16 octobre 1997 |
Idées
PAR GABRIELLE GOURDEAU, PHD
ENSEIGNANTE À LA FACULTÉ DES LETTRES
"Enseigner des fautes d'orthographe
neuf heures par semaine au lieu de sept,
ça ne fait pas des enfants forts"
On a beaucoup parlé des enfants de Duplessis, notre massacre des saints innocents à nous. Toutefois, ces enfants-là ne furent pas les seuls à être immolés sur l'autel des générations perdues si l'on songe aux enfants du rapport Parent. C'est la réforme scolaire annoncée tout récemment par madame la Ministre Pauline Marois qui me fait plus particulièrement penser à ces quelque trois générations d'enfants "massacrés", eux aussi, à leur façon, et qui risquent de transmettre le fruit empoisonné de leur relative ignorance aux tout-petits dans les années qui viennent.
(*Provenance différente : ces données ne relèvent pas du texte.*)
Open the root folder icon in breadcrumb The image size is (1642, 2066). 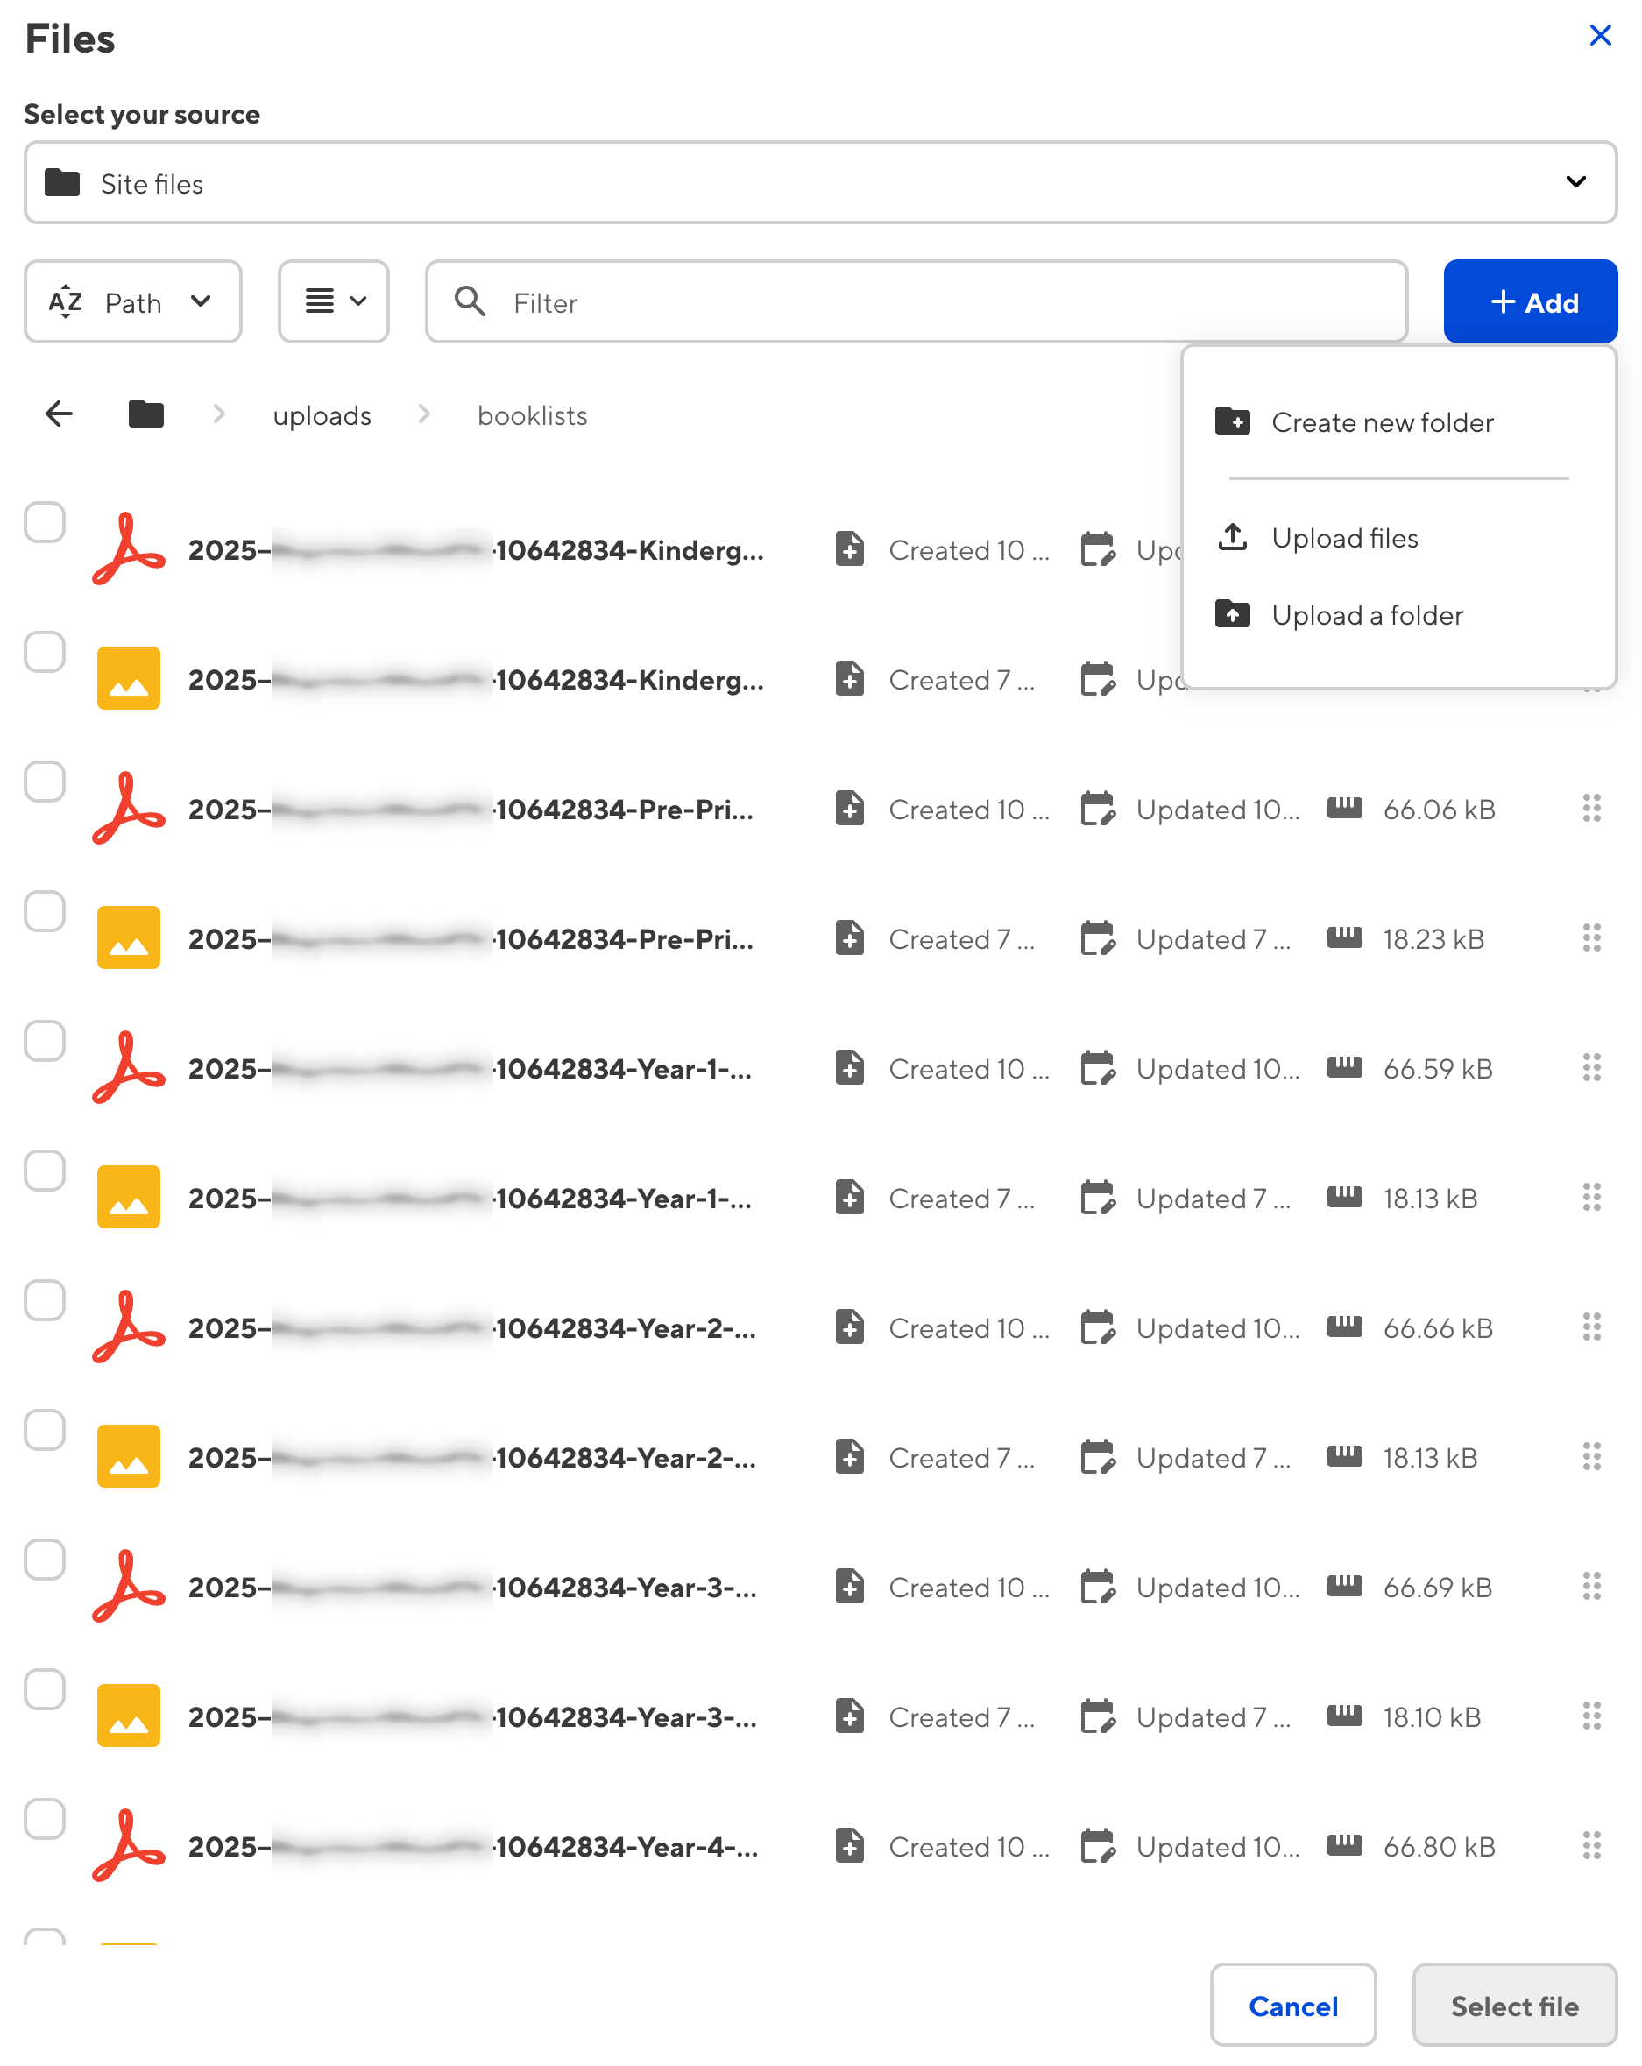(146, 414)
La réforme Marois, devant être accomplie aux alentours de 2002 ou 2003, comporte plusieurs promesses dont on aurait toutes les raisons de se réjouir. Par contre, cette réforme a de quoi laisser songeur quand on pense aux tout petits qui en sont les bénéficiaires-cibles, car leurs enseignants seront ces enfants du rapport Parent, ceux des baby-boomers, qui ont appris leur français en rotant des consonnes, qui ont appris à compter sur leurs doigts ou à l'aide de leurs indispensables pitonneuses, qui confondent Samuel Champlain, Jean Talon et le père Bigot et qui, souvent, ne peuvent pas, même en troisième année de baccalauréat, structurer leur pensée, ne serait-ce que le temps d'une dissertation de cinq ou six pages.
Dehors, les chevronnés
C'est pour laisser la place à ces jeunes-là, frais émoulus
de quelque BES (Baccalauléat en enseignement au secondaire) ou de
quelque BEP (baccalauréat en enseignement au primaire) que le gouvernement
actuel, récemment tout fier d'annoncer la "création"
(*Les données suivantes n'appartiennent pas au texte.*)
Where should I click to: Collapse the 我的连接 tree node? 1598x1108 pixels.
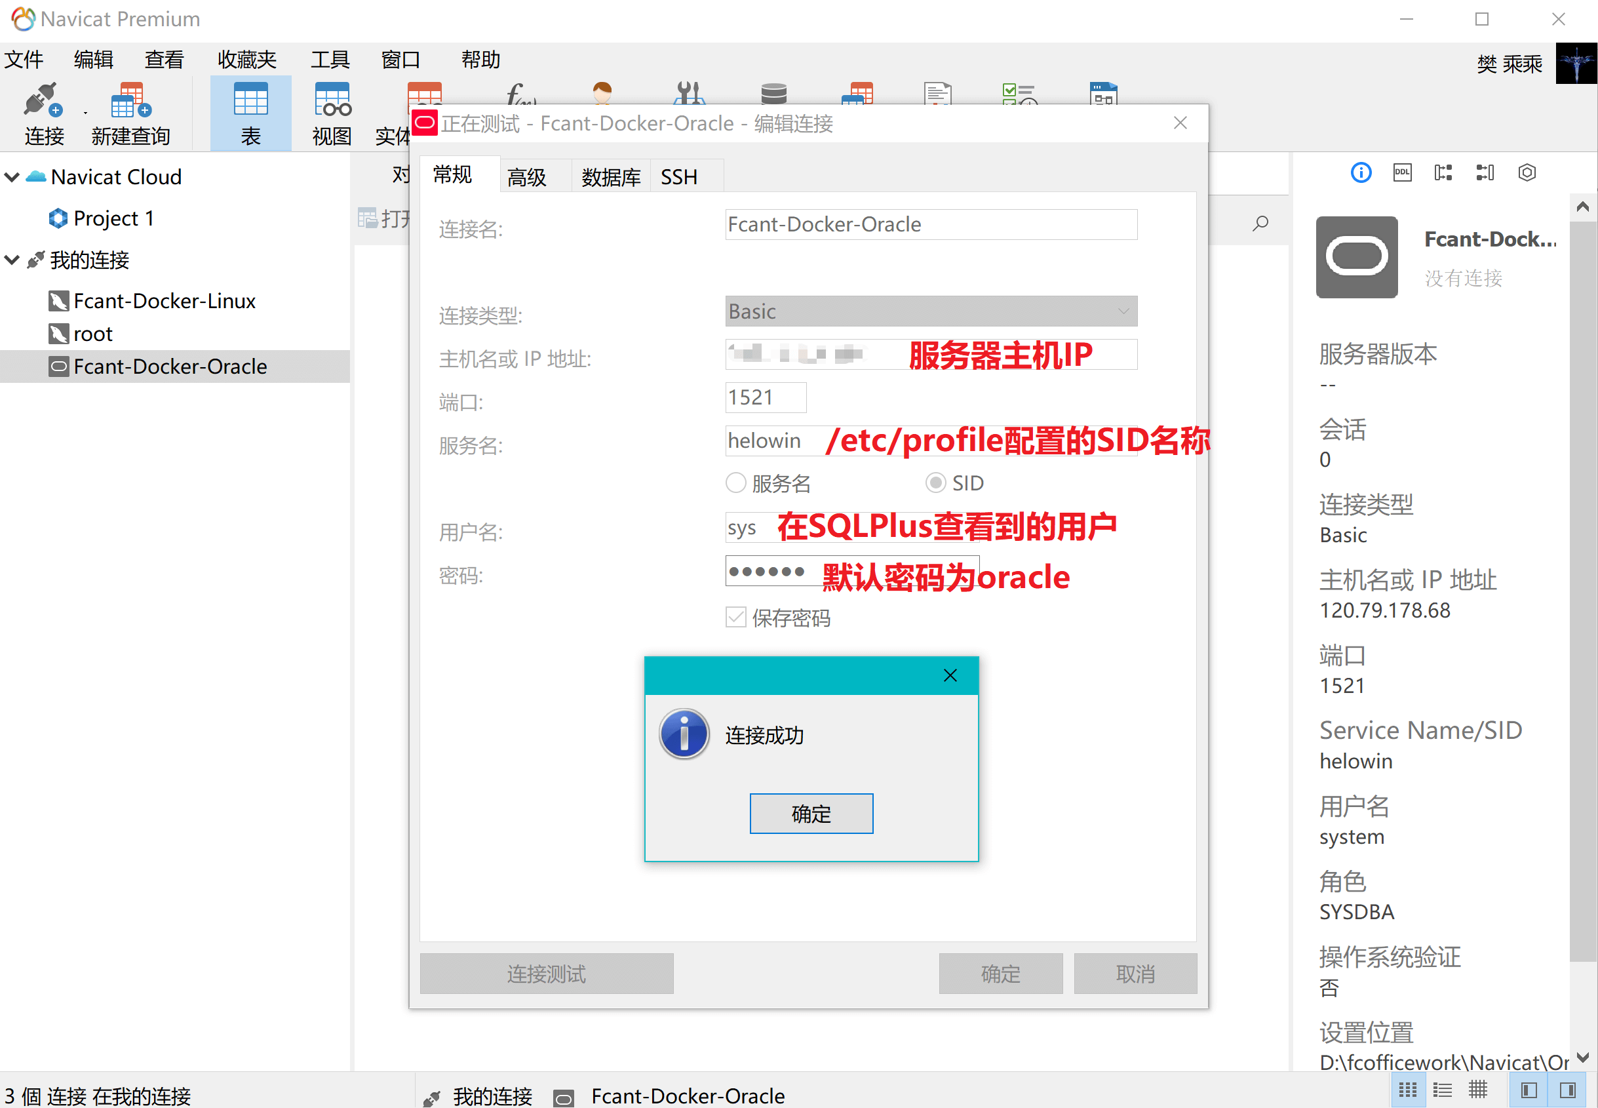tap(12, 260)
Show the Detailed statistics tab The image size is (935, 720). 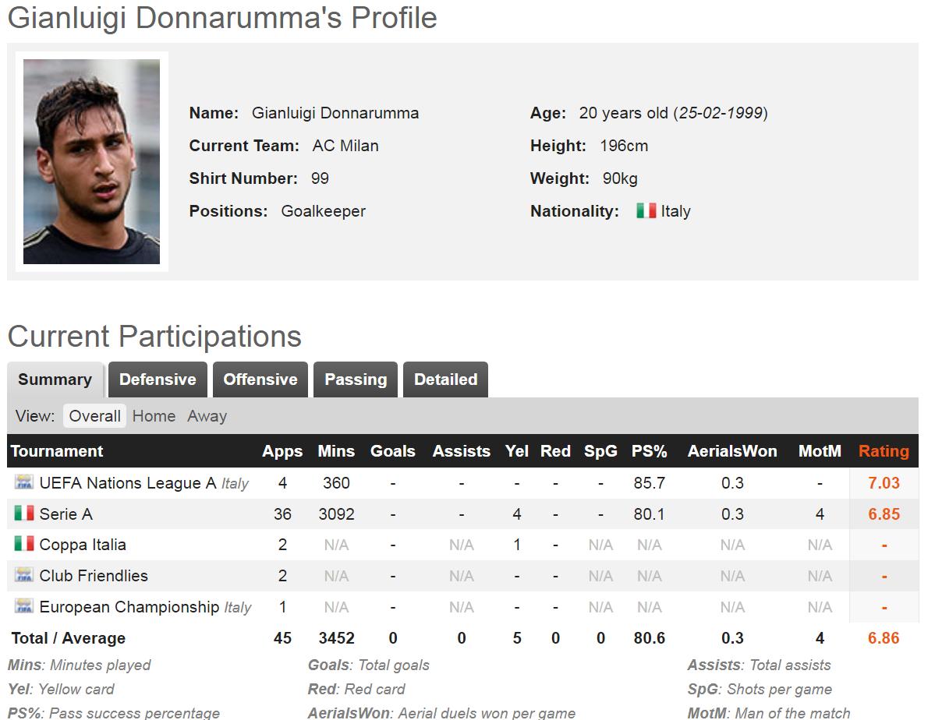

de X milliers d'emplois en éducation, évacuait de plusieurs
établissements scolaires des enseignants chevronnés (lire:
formés à la bonne école d'avant le rapport Parent,
où, écoles publiques et privées confondues, on pouvait
recevoir au Québec une instruction solide) et ce, de façon
peu reluisante, c'est-à-dire en les "écoeurant"
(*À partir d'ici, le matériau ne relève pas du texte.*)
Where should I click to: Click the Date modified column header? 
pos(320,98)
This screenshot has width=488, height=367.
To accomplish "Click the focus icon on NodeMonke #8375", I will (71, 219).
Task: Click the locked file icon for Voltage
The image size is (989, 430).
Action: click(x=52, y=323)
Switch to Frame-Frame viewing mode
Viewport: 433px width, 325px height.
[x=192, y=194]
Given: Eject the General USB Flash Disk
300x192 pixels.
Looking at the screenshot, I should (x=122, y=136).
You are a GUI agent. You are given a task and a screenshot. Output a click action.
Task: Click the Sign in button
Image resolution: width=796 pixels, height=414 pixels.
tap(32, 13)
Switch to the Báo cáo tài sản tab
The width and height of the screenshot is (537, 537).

(lire: en surchargeant les groupes-classes, en édulcorant les programmes
jusqu'à l'insignifiance, etc.).
C'est bien beau, augmenter le nombre d'heures-français, d'heures-mathématiques et d'heures-histoire dans les programmes du primaire et du secondaire, mais enseigner des fautes d'orthographe neuf heures par semaine au lieu de sept, ça ne fait pas des enfants forts. C'est bien beau, vouloir corriger les fautes de français dans les textes de toutes les matières, mais quel jeune enseignant en géographie ou en mathématiques peut se vanter de pouvoir le faire si on n'a jamais corrigé les siennes because le contexte dans lequel il a étudié invitait tout le monde au laxisme?
Les fruits de l'errance
J'ai bien peur que nous nous soyons acculés nous-mêmes à
une impasse en instaurant et en mettant en pratique, pendant trente ans,
un programme d'enseignement caractérisé par l'errance (l'éducation
" à la carte" à laquelle avaient droit nos jeunes
jusqu'à maintenant, la libre expression du "moi" dans les
cours de français où l'acquisition des outils d'expression
nécessaires pour ce faire passaient au dernier rang), par la facilité
(surtout, ne pas trop faire forcer les jeunes cerveaux, et place au VÉCU)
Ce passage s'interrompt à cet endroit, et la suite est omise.